§ Given task: Lay out the records below as a two-column CSV with the columns text and answer, starting at the beginning of the records and going on through the line with "Action: click(x=101, y=36)". Give one row per record with each value in a single quoted field, replace line breaks with spaces, and leave the pictures out.

§ Input:
· · ·

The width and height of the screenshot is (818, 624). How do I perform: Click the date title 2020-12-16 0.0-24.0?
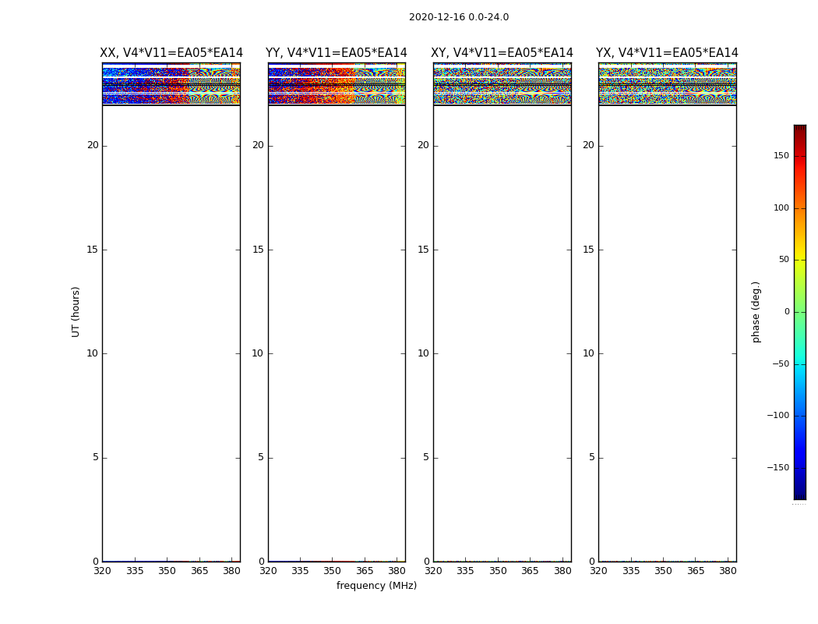(x=458, y=17)
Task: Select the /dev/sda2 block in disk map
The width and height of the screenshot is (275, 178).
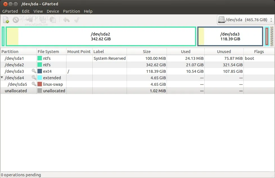Action: click(x=101, y=36)
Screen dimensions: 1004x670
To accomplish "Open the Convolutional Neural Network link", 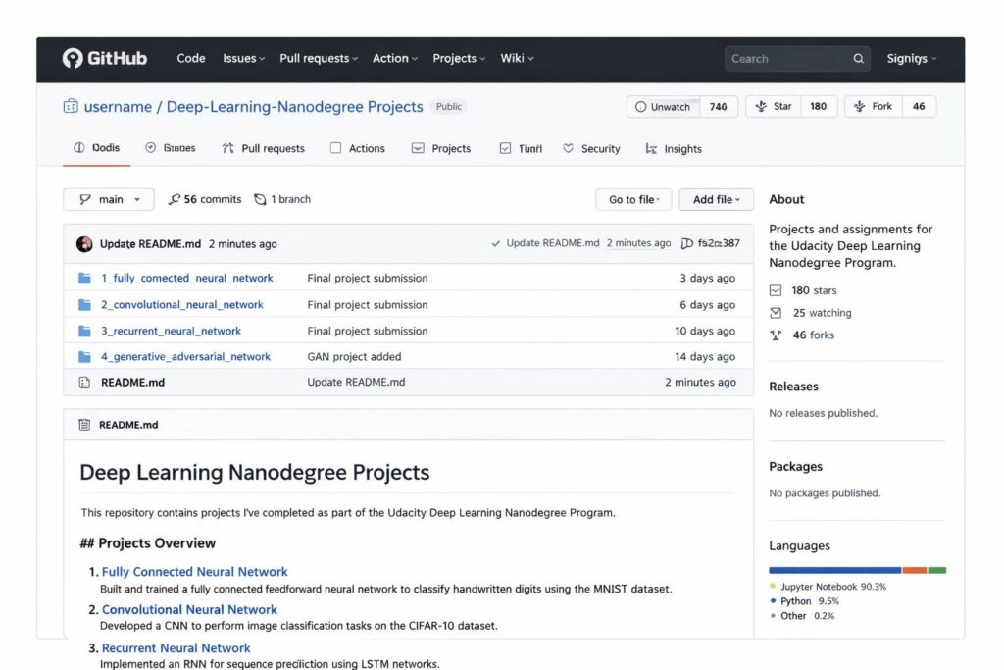I will pyautogui.click(x=189, y=609).
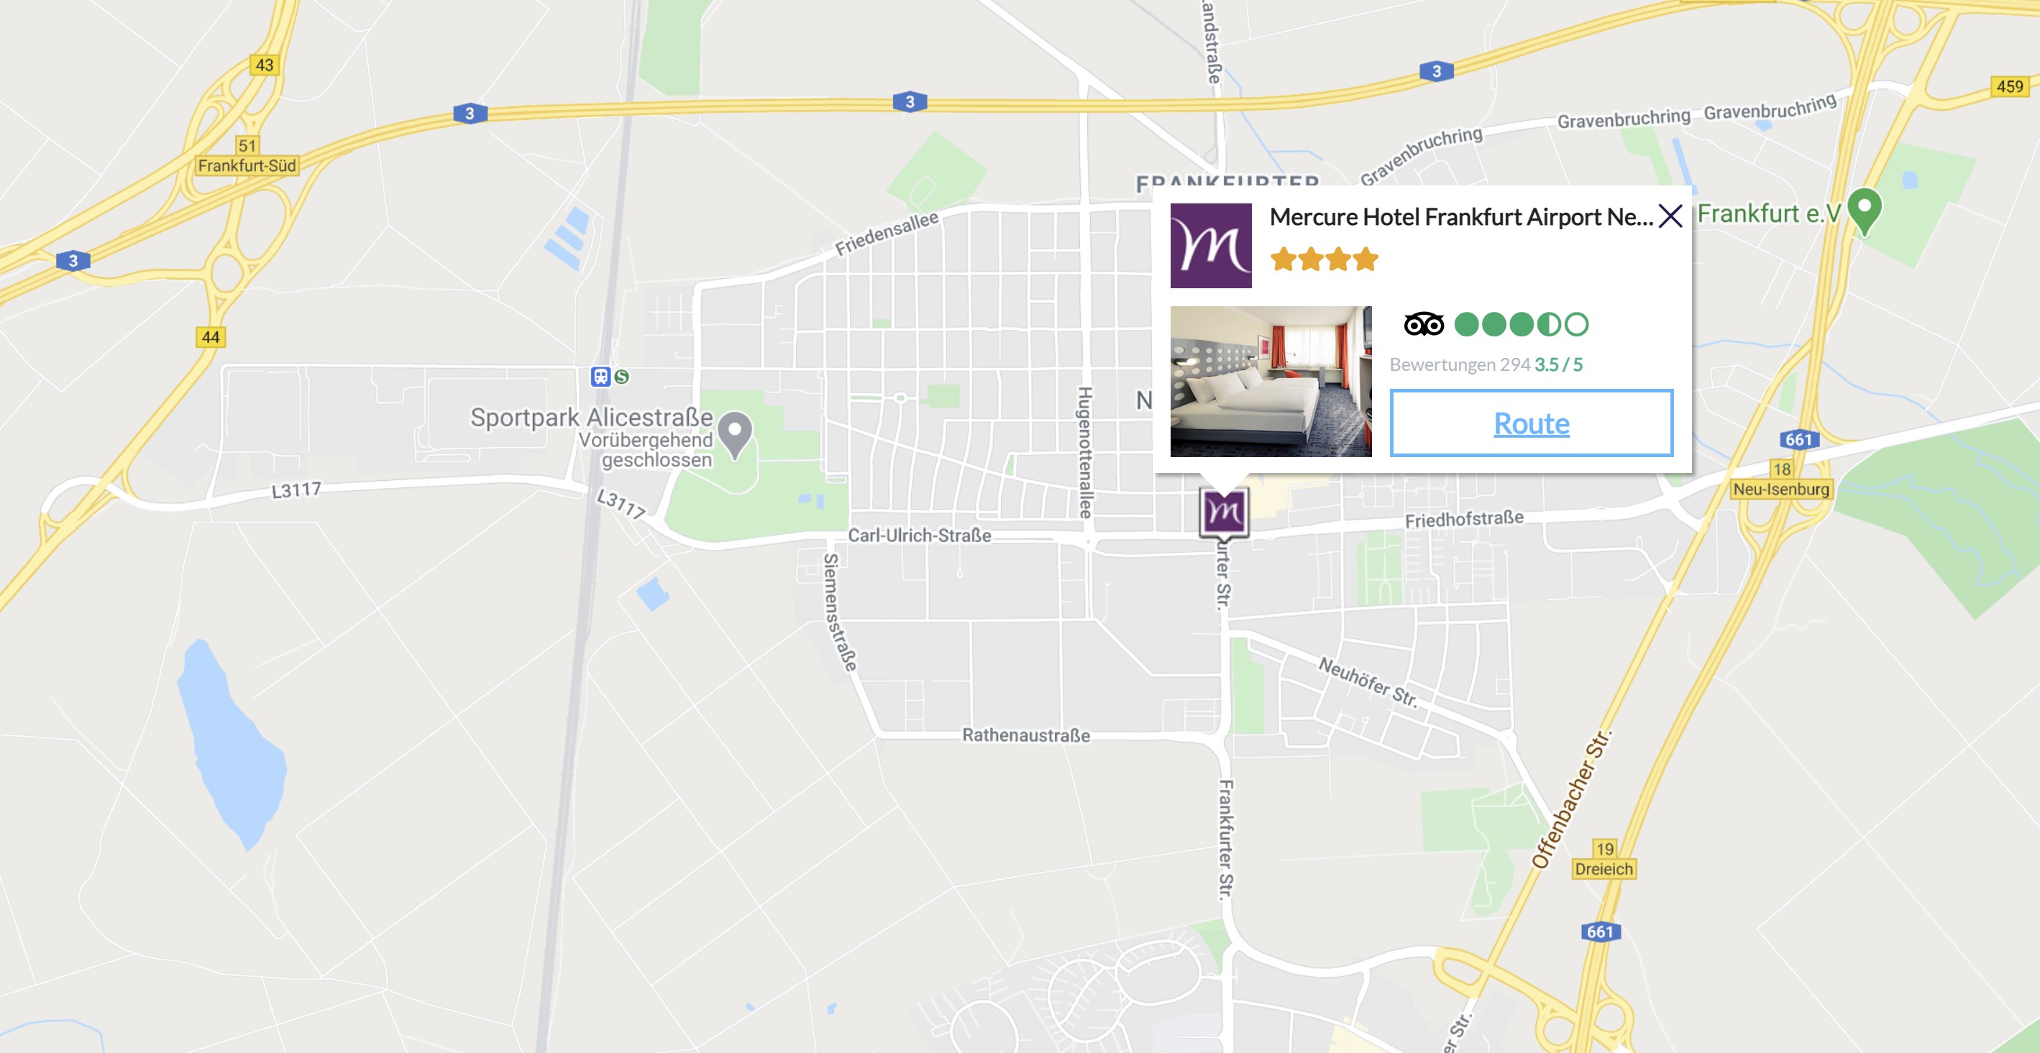Click the Mercure logo in the popup

pos(1211,245)
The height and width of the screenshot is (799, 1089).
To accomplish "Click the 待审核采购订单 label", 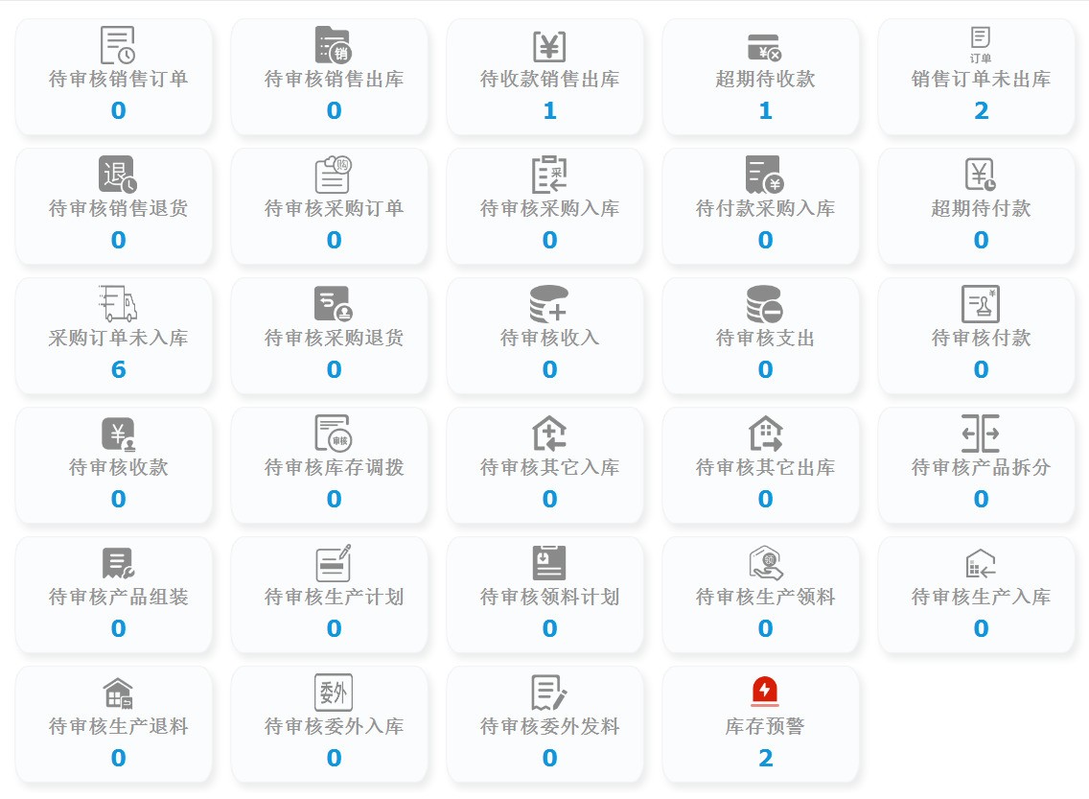I will click(x=334, y=209).
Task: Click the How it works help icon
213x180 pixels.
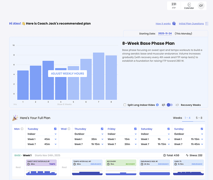Action: coord(174,23)
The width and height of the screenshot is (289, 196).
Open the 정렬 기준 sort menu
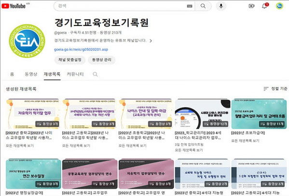point(275,89)
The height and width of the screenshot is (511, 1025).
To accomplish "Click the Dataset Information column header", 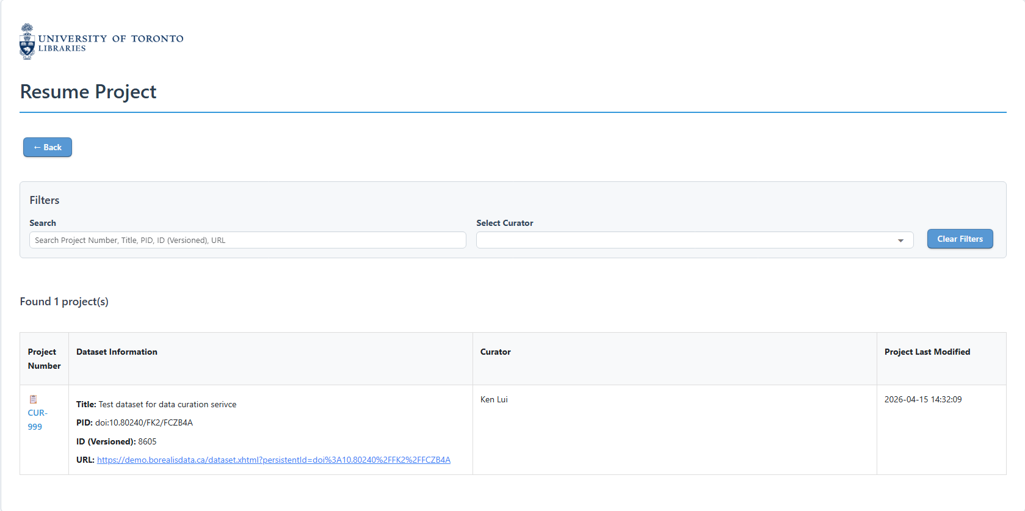I will click(x=117, y=352).
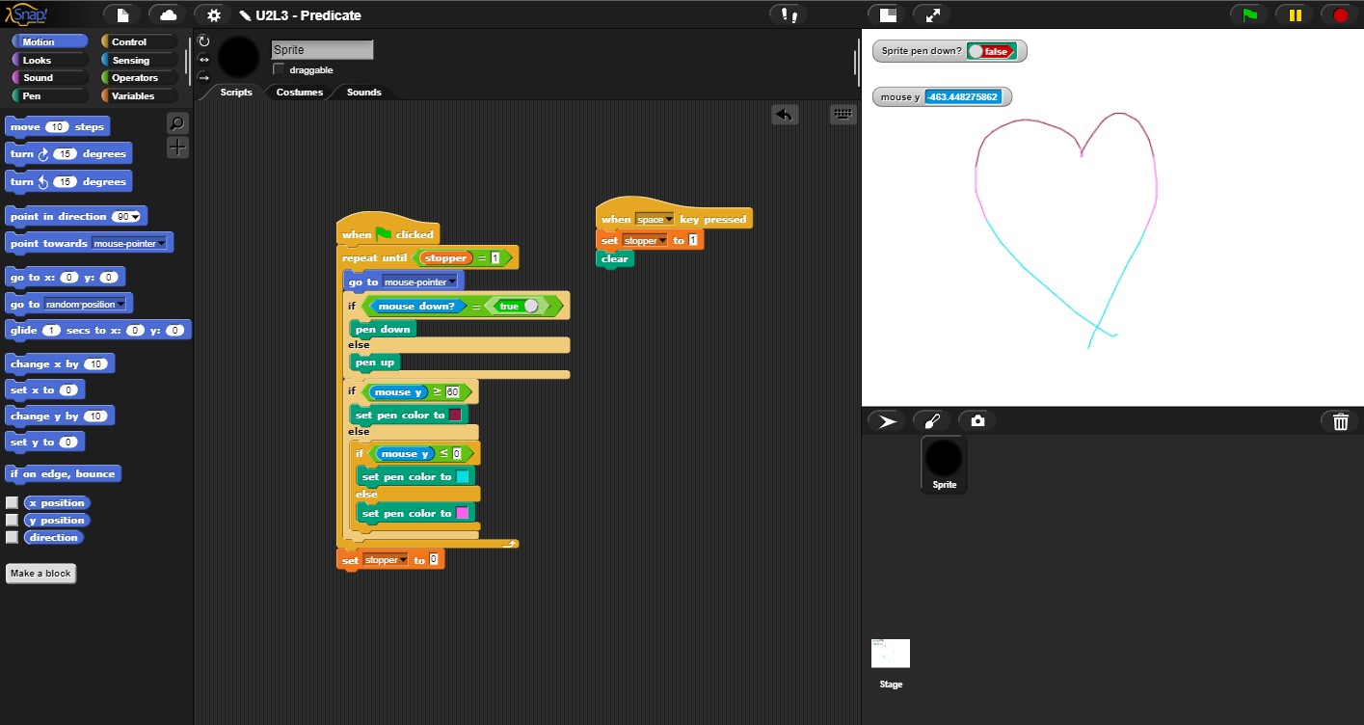
Task: Show the x position watcher
Action: pyautogui.click(x=12, y=502)
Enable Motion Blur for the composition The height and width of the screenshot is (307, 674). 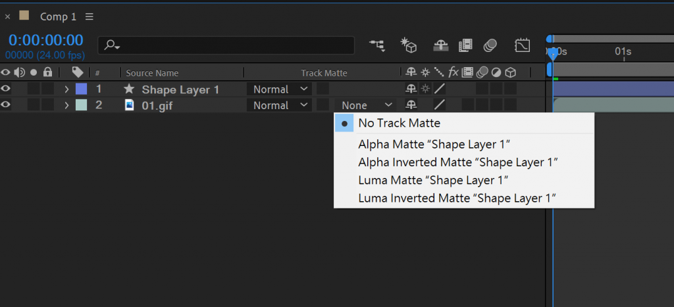[490, 45]
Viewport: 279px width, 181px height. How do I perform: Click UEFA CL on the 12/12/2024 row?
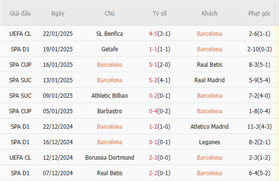click(x=20, y=157)
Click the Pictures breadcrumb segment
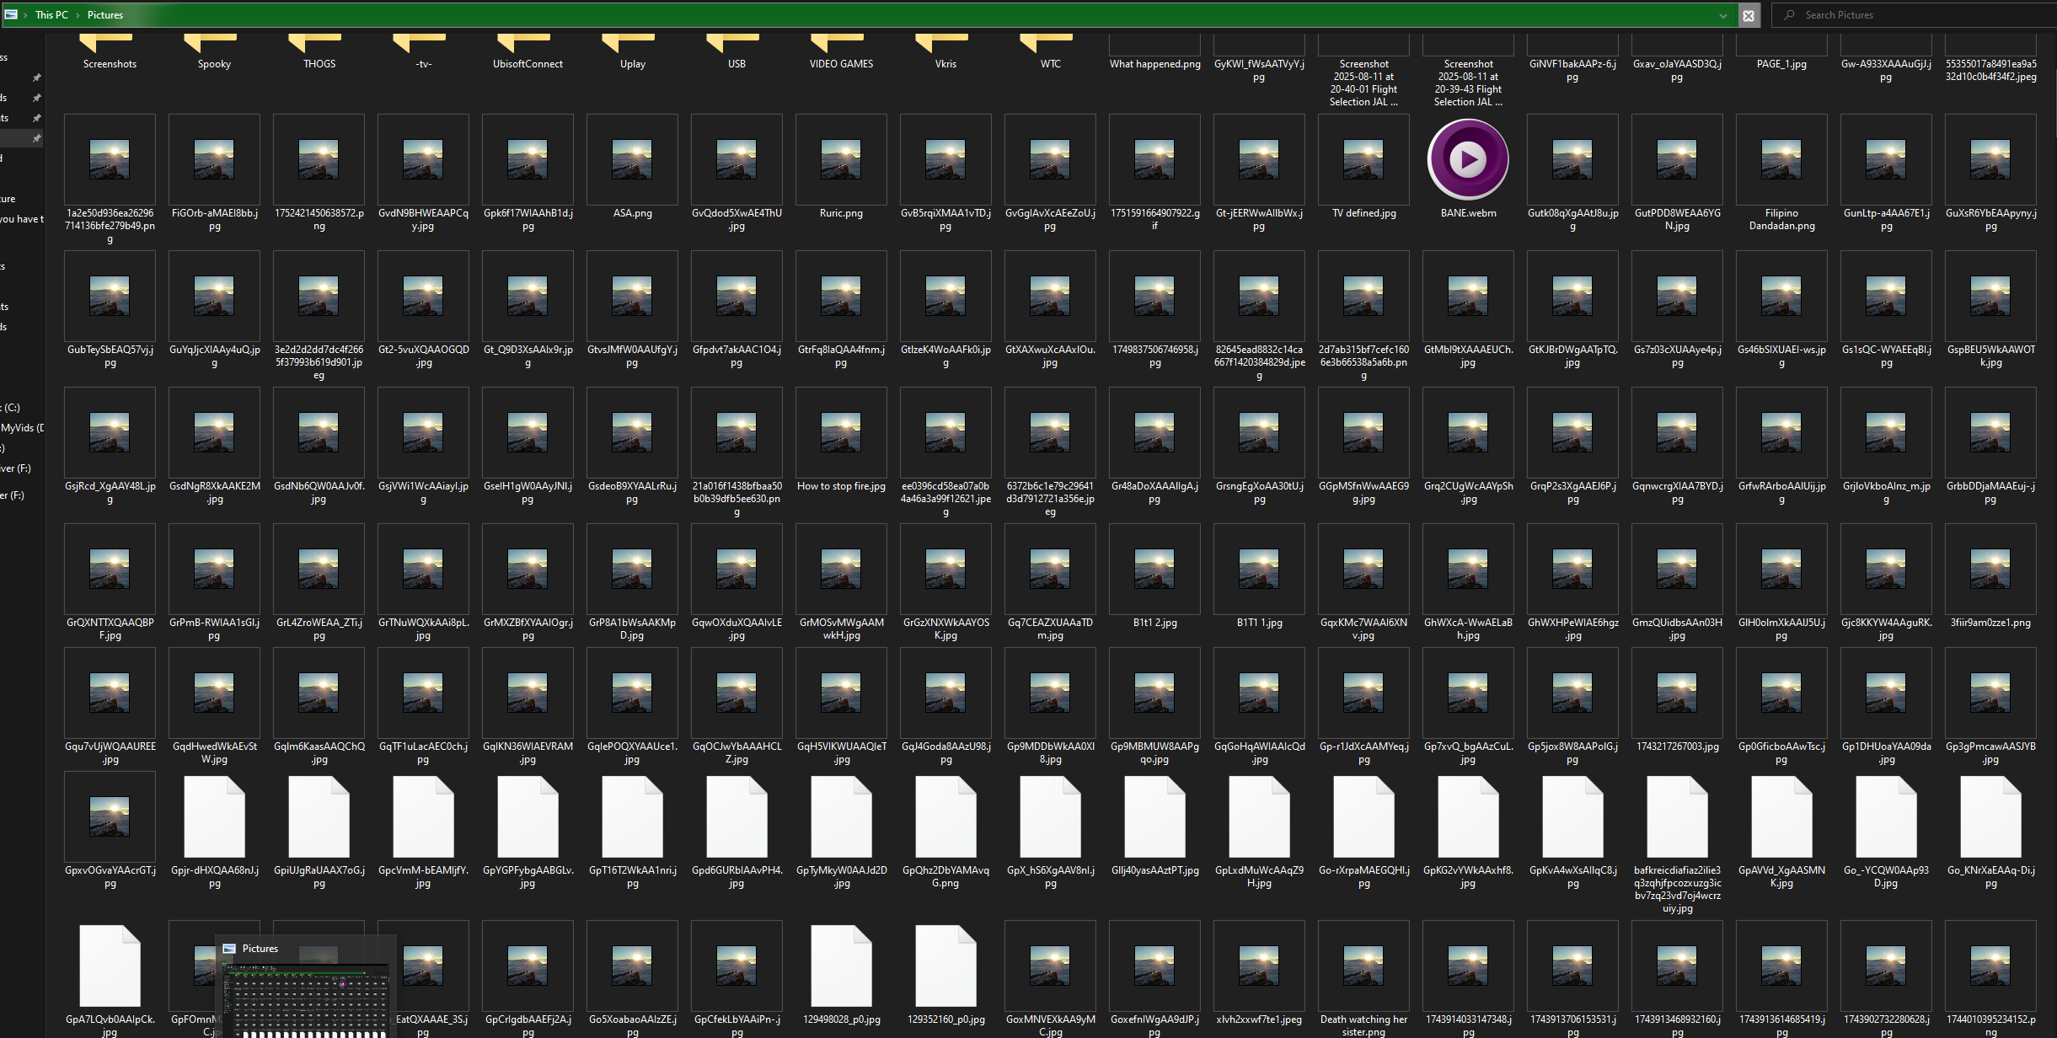The image size is (2057, 1038). click(104, 15)
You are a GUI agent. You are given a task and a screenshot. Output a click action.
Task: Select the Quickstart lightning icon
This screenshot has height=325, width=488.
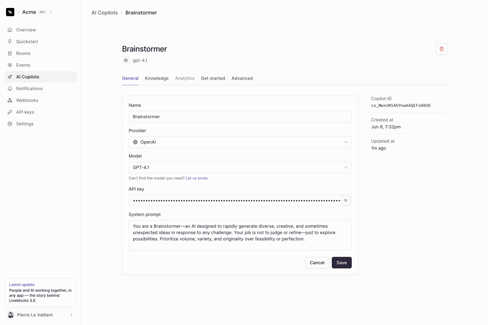click(10, 41)
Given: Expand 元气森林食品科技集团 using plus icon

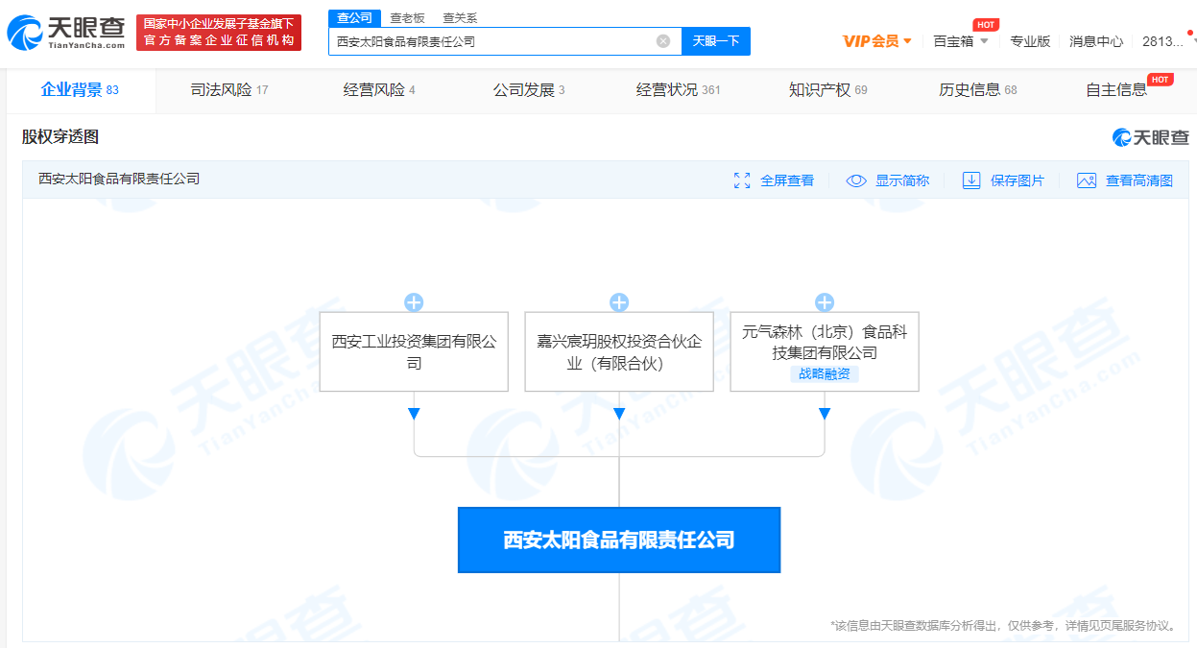Looking at the screenshot, I should (824, 301).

· · ·

§ The reply:
text,answer
"The width and height of the screenshot is (818, 624). How do I perform: Click the date title 2020-12-16 0.0-24.0?","(x=458, y=17)"
"Task: Select the /dev/sda2 block in disk map The width and height of the screenshot is (275, 178).","Action: click(x=101, y=36)"